Among these nouveau taverns is Brooklyn’s Maison Premiere, an absinthe bar with a soft spot for champagne and an oyster list known for its quality and diversity. Aiming to make its mark as a drinking establishment with a deliberate focus on shellfish, Maison has offered an oyster happy hour since day one, hawking dollar oysters, cocktails and a wide range of wines, from sherry to champagne.

Other bars have followed suit, many of them deliberately seeking to shake off the oyster’s persistent reputation as a luxury bar snack. For example, Eventide Oyster Co.—which opened in Portland, Maine, in 2012—offers an oyster list that would put up a good fight against any of New York’s, but pairs it with bottles of “delightfully trashy” Twisted Tea and a Fernet Sour that comes with a warning: “Your mom won’t like this.”

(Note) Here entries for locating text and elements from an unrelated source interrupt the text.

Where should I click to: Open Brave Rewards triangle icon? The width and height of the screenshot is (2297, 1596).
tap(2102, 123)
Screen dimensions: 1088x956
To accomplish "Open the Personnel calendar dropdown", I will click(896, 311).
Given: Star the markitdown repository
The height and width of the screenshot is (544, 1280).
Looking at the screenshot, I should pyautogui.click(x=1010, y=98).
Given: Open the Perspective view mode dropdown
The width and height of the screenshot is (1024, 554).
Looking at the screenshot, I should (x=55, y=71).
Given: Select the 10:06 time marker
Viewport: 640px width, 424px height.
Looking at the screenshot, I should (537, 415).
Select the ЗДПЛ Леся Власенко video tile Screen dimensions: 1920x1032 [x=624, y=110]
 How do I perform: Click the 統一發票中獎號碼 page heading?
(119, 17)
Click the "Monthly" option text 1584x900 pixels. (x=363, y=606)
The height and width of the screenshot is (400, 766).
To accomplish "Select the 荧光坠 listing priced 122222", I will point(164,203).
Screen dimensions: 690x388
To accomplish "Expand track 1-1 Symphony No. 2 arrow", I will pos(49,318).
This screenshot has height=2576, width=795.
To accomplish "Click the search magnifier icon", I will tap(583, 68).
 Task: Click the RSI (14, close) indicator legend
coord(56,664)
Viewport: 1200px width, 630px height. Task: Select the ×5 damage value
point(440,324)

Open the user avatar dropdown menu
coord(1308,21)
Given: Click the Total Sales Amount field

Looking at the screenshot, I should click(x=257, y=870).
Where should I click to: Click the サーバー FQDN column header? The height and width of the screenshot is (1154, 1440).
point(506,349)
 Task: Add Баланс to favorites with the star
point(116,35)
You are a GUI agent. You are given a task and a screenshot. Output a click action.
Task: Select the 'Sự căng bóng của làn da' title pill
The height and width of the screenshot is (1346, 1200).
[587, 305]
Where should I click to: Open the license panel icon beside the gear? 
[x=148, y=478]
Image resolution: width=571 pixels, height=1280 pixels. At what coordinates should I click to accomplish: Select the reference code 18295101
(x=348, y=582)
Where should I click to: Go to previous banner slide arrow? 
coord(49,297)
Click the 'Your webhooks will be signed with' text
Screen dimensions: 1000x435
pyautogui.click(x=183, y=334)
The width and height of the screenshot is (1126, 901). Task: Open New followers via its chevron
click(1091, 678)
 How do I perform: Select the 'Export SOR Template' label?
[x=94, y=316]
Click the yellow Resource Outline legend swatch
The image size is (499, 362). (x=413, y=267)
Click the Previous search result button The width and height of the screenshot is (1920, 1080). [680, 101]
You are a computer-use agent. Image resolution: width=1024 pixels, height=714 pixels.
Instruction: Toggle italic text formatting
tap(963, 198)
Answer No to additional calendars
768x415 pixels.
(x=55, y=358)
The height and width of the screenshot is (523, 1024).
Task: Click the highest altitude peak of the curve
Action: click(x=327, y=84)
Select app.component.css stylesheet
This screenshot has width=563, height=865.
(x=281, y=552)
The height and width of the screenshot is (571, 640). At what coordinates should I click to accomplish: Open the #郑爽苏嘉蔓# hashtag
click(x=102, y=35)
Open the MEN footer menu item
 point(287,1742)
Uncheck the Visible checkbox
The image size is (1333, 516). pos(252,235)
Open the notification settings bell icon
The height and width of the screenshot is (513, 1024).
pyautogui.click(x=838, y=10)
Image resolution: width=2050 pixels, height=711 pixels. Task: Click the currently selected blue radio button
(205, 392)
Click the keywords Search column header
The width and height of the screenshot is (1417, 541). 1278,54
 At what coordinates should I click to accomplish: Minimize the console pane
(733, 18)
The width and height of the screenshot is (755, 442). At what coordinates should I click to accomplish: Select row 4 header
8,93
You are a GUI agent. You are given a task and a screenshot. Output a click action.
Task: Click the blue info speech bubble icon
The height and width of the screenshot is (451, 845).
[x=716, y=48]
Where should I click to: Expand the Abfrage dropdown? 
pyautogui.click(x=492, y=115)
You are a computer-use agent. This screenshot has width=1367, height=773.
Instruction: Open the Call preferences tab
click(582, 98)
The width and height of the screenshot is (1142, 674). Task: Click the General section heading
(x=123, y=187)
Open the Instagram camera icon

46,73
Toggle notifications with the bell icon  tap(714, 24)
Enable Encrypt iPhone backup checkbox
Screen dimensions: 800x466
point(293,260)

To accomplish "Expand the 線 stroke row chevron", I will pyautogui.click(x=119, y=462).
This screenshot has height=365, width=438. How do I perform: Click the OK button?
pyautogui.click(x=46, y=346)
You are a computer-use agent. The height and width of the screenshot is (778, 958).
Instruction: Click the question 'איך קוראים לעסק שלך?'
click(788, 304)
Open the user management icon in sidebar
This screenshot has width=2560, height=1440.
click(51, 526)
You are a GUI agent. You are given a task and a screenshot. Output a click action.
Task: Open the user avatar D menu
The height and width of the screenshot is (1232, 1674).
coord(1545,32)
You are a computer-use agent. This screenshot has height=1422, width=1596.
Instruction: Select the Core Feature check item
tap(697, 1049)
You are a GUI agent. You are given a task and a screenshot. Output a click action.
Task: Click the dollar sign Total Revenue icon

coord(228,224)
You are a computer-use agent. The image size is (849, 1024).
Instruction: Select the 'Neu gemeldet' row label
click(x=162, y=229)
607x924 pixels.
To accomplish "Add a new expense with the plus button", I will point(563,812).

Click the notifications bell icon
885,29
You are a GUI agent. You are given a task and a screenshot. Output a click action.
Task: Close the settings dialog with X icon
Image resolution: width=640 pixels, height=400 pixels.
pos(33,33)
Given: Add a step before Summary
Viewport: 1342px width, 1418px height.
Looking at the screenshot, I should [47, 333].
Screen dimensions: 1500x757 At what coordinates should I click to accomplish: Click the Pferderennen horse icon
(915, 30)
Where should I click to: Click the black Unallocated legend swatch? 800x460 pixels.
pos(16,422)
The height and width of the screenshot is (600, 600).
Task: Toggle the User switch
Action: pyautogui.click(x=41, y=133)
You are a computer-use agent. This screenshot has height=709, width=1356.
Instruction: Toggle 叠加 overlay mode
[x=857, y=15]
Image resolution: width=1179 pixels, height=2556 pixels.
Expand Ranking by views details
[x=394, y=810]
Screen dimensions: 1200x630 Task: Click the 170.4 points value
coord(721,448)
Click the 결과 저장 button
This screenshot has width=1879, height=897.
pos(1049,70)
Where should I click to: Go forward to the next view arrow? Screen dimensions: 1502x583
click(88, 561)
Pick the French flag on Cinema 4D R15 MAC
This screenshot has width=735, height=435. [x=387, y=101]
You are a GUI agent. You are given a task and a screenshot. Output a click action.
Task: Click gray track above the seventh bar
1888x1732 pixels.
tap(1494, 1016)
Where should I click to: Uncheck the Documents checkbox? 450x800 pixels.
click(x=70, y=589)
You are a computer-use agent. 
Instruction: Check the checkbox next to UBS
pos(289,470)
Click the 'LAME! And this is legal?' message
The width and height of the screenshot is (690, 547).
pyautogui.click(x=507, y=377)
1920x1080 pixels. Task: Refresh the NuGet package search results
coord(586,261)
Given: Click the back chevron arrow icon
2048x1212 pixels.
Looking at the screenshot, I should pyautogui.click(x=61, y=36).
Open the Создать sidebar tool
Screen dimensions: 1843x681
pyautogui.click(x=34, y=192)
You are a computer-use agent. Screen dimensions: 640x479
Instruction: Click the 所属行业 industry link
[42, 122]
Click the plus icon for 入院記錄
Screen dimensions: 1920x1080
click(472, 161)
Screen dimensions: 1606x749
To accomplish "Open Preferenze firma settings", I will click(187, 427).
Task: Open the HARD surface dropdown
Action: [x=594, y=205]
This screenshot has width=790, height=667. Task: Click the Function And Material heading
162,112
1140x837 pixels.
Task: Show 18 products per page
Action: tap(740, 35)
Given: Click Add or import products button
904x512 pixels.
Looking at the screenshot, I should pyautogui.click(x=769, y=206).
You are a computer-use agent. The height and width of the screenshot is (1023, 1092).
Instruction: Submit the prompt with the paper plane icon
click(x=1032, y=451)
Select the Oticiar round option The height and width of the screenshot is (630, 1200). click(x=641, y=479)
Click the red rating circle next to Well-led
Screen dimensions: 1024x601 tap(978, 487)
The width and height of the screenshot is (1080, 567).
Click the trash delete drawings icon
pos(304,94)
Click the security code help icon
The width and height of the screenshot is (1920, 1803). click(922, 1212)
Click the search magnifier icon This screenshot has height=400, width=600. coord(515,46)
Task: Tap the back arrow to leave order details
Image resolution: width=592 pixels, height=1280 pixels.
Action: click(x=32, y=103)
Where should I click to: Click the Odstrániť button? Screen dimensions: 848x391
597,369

While every restaurant worth its brine has at least a few house cocktails and classics on offer, hard booze with oysters has also become increasingly commonplace. At Hard Water in San Francisco, a whiskey bar with an interest in raw seafood and Southern cuisine, half a dozen daily oysters get paired alongside whiskey flights and pork belly cracklings. One option for baked oysters is even topped with bacon and Old Grand Dad bourbon. At Seattle’s The Walrus and the Carpenter, Hama Hamas might get polished off with a house Gin and Tonic or a glass of Sigalas Assyrtiko from Santorini.

Sparkling cocktails, beer and wine get equal attention at Island Creek Oyster Bar in Boston, with a special emphasis on sherry, whose briny, salty manzanilla and fino styles are a natural fit alongside creatures of the sea.

What pairing, one might ask, will the modern oyster bar dig up next? Raki? Amaro? Mead?

All fair game, perhaps. But Rowan Jacobsen, author of A Geography of Oysters, dares to suggest that the great undiscovered oyster pairing is water. “Don’t laugh until you’ve tried it,” he argues. Though, history may not look too kindly on such an extreme departure from tradition.